One way is through an extra-curricular program known as FIRST®, which is the world’s leading non-profit program serving youth through a focus on science, technology, engineering and math. One of those programs is known as FIRST® Robotics, and students in Redwood Falls have been participating in those program for a number of years.

According to Todd Steve, one of the team’s mentors who has been involved with robotics locally since it started, this year’s robotics program involved 46 students in Grades 9-12, adding this is the biggest team in the history of the program. 

Among those who are participating this year is Ethan Whited, who has been involved in robotics at Redwood Valley since he was a freshman. Whited said being part of the program has been a lot of fun over the past four years, adding he has learned a lot along the way.

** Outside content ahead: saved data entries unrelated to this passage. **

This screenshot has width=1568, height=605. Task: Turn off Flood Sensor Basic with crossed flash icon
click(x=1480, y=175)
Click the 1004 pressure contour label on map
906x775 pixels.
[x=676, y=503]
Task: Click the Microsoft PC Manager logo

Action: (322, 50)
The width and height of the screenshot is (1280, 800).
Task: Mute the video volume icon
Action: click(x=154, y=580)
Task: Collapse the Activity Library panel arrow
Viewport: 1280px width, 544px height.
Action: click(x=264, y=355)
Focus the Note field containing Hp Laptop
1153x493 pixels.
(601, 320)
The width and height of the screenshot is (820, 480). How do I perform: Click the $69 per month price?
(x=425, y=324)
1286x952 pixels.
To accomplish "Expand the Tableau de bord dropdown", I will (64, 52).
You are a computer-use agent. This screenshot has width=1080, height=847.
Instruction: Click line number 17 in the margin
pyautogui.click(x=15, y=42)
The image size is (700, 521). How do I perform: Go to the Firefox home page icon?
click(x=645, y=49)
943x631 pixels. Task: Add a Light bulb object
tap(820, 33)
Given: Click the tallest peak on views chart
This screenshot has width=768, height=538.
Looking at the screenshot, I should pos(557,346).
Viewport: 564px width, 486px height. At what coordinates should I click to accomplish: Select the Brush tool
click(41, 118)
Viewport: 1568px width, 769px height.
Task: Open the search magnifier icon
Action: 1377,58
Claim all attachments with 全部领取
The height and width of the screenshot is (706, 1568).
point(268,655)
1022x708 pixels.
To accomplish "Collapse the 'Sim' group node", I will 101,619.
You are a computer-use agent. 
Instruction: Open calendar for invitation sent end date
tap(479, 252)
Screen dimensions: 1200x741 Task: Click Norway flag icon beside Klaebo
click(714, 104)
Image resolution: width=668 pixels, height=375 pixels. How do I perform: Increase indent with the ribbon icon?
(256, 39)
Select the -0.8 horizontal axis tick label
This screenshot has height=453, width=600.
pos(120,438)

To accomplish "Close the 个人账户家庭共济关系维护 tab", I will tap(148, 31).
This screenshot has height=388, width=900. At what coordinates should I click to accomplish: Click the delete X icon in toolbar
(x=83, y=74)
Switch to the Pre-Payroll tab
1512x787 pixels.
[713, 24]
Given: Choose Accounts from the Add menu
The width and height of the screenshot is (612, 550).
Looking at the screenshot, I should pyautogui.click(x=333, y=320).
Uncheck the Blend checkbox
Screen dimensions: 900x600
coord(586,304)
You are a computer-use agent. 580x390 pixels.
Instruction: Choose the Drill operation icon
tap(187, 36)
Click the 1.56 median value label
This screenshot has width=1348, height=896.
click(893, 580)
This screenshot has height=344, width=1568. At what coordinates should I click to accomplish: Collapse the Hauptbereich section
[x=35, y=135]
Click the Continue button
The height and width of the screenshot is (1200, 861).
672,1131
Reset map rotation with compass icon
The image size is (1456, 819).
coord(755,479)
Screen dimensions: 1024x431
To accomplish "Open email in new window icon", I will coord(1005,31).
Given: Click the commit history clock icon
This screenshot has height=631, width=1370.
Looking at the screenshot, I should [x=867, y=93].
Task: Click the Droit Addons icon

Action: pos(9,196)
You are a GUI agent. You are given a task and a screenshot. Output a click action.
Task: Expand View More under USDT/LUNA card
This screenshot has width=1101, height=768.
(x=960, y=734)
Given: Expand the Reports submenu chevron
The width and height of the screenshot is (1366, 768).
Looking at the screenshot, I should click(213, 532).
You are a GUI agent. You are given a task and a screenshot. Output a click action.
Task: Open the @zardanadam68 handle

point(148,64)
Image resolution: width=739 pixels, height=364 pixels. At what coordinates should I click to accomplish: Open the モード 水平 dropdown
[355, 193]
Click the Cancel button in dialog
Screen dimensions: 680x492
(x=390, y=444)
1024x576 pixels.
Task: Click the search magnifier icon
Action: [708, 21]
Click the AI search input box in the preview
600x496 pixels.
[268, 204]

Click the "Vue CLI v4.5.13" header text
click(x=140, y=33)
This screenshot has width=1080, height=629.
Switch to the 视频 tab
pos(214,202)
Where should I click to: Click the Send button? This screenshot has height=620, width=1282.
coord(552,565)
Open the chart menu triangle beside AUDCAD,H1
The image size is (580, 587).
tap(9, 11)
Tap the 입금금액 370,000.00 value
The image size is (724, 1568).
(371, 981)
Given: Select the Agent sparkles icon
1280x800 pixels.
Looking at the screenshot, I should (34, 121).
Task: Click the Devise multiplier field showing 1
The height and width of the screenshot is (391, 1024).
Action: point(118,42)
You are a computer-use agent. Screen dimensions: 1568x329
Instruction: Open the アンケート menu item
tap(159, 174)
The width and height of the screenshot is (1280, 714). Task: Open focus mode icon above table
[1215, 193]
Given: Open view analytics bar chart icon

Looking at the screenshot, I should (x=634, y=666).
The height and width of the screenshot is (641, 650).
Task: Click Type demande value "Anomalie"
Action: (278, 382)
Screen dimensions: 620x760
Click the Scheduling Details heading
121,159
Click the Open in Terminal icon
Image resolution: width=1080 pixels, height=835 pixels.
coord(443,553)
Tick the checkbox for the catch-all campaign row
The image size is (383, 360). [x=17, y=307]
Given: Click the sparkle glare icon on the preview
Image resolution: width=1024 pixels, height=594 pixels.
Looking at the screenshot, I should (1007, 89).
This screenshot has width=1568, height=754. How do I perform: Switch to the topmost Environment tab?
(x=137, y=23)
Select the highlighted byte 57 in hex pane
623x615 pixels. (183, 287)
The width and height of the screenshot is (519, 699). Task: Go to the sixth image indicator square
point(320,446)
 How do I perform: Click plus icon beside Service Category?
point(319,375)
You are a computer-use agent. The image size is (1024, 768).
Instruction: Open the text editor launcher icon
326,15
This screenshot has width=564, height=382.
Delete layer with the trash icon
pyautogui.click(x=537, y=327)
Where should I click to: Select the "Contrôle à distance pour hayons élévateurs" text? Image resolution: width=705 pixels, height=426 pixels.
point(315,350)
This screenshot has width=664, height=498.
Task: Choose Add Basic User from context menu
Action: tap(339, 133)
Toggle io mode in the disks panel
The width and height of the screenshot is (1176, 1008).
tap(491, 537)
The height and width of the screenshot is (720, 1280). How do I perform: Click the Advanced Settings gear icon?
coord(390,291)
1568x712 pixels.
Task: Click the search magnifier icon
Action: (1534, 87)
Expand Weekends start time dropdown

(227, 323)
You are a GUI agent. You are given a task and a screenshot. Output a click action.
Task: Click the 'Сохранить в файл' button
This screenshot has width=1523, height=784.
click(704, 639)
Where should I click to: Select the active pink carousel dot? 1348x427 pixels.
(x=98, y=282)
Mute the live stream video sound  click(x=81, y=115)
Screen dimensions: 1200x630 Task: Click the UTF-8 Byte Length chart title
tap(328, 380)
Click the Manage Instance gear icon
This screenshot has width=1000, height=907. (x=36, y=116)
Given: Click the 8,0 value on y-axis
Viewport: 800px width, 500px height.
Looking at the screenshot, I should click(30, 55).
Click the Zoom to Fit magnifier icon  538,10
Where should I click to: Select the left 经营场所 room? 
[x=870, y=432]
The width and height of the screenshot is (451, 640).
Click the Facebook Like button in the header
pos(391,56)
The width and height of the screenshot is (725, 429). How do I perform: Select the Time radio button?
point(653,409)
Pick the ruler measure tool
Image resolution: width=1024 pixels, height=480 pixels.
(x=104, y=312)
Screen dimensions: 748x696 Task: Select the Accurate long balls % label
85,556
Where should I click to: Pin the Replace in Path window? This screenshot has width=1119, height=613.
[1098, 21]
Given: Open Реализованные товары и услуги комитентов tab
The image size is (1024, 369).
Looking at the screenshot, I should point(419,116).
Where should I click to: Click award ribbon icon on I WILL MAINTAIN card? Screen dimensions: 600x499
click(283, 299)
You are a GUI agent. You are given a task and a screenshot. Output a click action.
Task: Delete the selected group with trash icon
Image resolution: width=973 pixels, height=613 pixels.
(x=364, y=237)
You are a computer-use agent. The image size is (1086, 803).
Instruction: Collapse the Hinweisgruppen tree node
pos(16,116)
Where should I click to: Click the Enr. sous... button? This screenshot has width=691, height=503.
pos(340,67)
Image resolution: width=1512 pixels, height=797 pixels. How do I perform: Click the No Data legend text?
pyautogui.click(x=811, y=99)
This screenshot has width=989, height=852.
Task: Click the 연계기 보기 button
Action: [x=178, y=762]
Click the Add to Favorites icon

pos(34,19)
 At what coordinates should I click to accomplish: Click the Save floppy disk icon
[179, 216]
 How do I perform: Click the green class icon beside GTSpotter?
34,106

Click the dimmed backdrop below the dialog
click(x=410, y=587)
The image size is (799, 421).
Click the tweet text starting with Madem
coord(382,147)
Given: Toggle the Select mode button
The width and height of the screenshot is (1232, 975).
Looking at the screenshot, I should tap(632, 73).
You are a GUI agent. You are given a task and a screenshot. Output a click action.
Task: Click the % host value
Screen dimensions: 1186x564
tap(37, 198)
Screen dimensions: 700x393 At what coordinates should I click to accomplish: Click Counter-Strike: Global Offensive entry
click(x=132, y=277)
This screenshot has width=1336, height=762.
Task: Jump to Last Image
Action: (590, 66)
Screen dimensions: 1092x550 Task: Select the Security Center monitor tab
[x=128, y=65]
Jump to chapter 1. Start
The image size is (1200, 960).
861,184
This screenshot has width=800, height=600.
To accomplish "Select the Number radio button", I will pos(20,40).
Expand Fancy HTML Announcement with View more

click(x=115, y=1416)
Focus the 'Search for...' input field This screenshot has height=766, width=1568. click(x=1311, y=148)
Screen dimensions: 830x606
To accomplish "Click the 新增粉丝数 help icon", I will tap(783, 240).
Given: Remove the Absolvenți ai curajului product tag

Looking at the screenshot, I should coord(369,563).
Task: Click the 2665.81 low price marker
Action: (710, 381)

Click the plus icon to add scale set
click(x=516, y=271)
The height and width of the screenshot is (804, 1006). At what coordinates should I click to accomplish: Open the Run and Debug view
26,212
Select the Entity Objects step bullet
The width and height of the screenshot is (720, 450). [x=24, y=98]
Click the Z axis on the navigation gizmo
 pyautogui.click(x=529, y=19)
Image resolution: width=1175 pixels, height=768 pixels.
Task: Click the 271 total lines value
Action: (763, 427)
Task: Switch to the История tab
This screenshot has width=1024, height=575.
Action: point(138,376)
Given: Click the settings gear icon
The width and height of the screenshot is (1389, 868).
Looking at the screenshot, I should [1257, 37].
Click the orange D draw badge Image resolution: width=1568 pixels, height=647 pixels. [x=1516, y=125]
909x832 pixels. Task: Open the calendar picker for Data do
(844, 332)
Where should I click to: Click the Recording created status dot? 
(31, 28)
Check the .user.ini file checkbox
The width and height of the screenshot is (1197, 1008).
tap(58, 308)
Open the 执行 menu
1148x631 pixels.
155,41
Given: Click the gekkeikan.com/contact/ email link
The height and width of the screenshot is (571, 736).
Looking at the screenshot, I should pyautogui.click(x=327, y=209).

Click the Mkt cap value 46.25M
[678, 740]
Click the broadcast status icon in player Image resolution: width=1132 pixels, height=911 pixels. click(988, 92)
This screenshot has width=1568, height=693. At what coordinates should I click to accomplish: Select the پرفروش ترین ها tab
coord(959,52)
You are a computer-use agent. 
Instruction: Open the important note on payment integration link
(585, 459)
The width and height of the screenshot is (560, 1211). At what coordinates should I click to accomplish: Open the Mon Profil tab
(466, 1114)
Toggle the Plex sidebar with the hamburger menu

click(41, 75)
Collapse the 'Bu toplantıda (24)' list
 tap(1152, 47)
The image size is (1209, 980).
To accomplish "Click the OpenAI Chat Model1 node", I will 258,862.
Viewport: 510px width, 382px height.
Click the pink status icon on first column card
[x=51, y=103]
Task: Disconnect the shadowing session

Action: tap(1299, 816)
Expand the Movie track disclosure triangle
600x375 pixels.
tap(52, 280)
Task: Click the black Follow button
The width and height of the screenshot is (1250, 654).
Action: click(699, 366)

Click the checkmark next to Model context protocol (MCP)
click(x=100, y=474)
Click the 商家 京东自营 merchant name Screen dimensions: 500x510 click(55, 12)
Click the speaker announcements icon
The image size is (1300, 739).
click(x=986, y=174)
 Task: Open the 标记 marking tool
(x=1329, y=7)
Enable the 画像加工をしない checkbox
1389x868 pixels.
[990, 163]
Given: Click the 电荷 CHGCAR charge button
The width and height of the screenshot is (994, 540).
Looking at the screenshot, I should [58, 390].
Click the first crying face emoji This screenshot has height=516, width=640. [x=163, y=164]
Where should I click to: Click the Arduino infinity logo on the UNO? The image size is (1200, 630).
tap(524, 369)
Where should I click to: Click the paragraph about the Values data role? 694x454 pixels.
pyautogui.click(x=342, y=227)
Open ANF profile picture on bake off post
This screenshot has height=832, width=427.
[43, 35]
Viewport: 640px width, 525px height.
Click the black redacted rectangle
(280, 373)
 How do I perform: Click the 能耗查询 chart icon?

As a member of the build team, Whited said not only are there opportunities to brainstorm ideas during the process, but there are also plenty of times to learn what does and does not work.

All of that, he agreed, is valuable for him as he moves on after graduating from high school.

Tommy Amberg, who joined the local robotics team for the first time this year, sees the program as providing hands-on chances to take what he has learned in the classroom and apply it.

“A lot of it is about problem solving,” said Amberg.

Whited added the successful creation of a robot for the program requires everyone working together as a team.

While Whited and Amberg worked as part of the build team focused on the mechanical aspects, others, such as Rain Midthun, have focused on the programming.

"The programming controls how the robot drives and functions,” said Midthun, adding that means writing code that makes that all possible.

For Midthun, having a chance to work with computers in programming through the robotics program has given him an avenue to explore an area he is interested in pursuing after high school.

“Working with programming is like putting together a puzzle,” said Midthun, adding the idea is to find ways to make it all fit together.

“I have always been good with computers,” added Midthun. “For me, computers just make sense.”

Midthun has also been part of the robotics program since ninth grade, adding he learned the programming portion from a past participant who mentored him. Now he has the chance not only to hone his own skills but to also serve as a mentor for the next generation of robotics team members who will take over the programming.

The challenge this year, called FIRST® Power Up, requires team to lift “cubes” and then place them on a platform at a height of five feet, and the local team created a robot that can elevate the cube to that height and keeps the “cubes” in place with a clamping system.

The team has overcome some challenges since it started this year’s robot. It had to “bag up” the robot Feb. 20 and will not work on it again until the competition. That is being held in Duluth March 7-10.

The team's ultimate goal is to be selected for the final round, which is something that has not happened for the local team.